Induction prednisone dosing for childhood nephrotic syndrome: how low should we go?

Abstract

Historically, children with nephrotic syndrome (NS) across British Columbia (BC), Canada have been cared for without formal standardization of induction prednisone dosing. We hypothesized that local historical practice variation in induction dosing was wide and that children treated with lower doses had worse relapsing outcomes. This retrospective cohort study included 92 NS patients from BC Children's Hospital (1990-2010).

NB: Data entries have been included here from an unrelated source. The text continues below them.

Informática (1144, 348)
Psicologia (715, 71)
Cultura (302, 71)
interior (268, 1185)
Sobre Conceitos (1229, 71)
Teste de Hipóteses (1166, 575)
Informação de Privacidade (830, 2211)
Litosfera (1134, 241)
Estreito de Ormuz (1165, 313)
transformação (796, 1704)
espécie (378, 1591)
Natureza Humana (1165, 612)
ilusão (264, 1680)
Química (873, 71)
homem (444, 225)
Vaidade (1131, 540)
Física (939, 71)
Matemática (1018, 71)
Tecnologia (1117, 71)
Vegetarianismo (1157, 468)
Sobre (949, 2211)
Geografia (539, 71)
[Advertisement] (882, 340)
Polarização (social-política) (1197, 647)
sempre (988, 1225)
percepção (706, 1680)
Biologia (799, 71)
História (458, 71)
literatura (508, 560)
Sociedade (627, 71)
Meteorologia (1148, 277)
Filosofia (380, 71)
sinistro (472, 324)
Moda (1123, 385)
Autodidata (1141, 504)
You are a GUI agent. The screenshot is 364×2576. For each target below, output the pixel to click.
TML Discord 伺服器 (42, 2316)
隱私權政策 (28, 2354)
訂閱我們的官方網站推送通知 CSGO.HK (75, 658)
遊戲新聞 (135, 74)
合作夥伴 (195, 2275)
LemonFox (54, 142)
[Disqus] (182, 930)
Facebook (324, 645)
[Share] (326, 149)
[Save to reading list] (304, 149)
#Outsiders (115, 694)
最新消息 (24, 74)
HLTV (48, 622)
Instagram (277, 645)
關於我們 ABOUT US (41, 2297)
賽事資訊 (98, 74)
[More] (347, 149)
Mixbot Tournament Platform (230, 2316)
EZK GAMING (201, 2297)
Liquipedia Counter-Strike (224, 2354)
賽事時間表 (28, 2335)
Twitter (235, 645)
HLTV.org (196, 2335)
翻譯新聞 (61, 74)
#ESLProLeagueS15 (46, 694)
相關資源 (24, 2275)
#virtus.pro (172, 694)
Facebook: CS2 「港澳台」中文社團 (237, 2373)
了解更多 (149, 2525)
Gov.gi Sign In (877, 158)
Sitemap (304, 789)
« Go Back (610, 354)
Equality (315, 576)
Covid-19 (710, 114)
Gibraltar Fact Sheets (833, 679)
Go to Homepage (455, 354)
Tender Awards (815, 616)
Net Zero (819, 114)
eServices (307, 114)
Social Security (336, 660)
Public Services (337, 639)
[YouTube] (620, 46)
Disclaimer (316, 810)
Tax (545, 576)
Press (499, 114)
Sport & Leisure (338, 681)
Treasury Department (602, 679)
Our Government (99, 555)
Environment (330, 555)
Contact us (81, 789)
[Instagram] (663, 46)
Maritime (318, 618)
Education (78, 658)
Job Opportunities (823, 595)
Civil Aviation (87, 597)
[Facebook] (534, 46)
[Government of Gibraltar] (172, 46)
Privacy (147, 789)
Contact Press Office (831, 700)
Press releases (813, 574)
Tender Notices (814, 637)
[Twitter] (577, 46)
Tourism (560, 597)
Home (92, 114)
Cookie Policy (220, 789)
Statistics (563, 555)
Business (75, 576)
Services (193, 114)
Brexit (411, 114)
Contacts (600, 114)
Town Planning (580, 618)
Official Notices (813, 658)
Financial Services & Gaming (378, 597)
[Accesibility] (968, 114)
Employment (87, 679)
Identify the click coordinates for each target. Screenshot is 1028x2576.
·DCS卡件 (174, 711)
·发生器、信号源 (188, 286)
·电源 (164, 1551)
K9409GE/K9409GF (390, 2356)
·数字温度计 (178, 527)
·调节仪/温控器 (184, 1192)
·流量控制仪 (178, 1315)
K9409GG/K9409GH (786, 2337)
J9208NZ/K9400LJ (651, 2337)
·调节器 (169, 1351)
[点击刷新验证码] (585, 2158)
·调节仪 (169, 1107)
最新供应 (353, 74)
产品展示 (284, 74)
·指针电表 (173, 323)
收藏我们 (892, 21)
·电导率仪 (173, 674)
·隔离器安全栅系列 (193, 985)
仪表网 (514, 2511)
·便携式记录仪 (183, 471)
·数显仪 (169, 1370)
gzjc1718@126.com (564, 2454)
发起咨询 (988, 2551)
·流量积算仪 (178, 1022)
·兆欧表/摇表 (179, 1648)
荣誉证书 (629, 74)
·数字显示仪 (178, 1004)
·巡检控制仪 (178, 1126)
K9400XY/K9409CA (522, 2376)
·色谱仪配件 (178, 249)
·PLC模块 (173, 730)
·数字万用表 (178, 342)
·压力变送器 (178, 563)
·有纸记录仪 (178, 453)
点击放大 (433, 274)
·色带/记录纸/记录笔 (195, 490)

We excluded secondary causes of NS, age < 1year at diagnosis, steroid resistance, and incomplete induction due to early relapse. We explored cumulative induction dose and defined dosing quartiles. Relapsing outcomes above and below each quartile threshold were compared including total relapses in 2years, time to first relapse, and proportions developing frequently relapsing NS (FRNS) or starting a steroid-sparing agent (SSA). Cumulative prednisone was widely distributed with approximated median, 1st, and 3rd quartile doses of 2500, 2000, and 3000mg/m2 respectively. Doses ≤ 2000mg/m2 showed significantly higher relapses (4.2 vs 2.7), shorter time to first relapse (61 vs 175days), and higher SSA use (36 vs 14%) compared to higher doses. Doses ≤ 2500mg/m2 also showed significantly more relapses (3.9 vs 2.2), quicker first relapse (79 vs 208days), and higher FRNS (37 vs 17%) and SSA use (28 vs 11%). Relapsing outcomes lacked statistical difference in ≤ 3000 vs > 3000mg/m2 doses. Results strongly justify our development of a standardized, province-wide NS clinical pathway to reduce practice variation and minimize under-treatment. The lowest induction prednisone dosing threshold to minimize future relapsing risks is likely between 2000 and 2500mg/m2. Further prospective studies are warranted.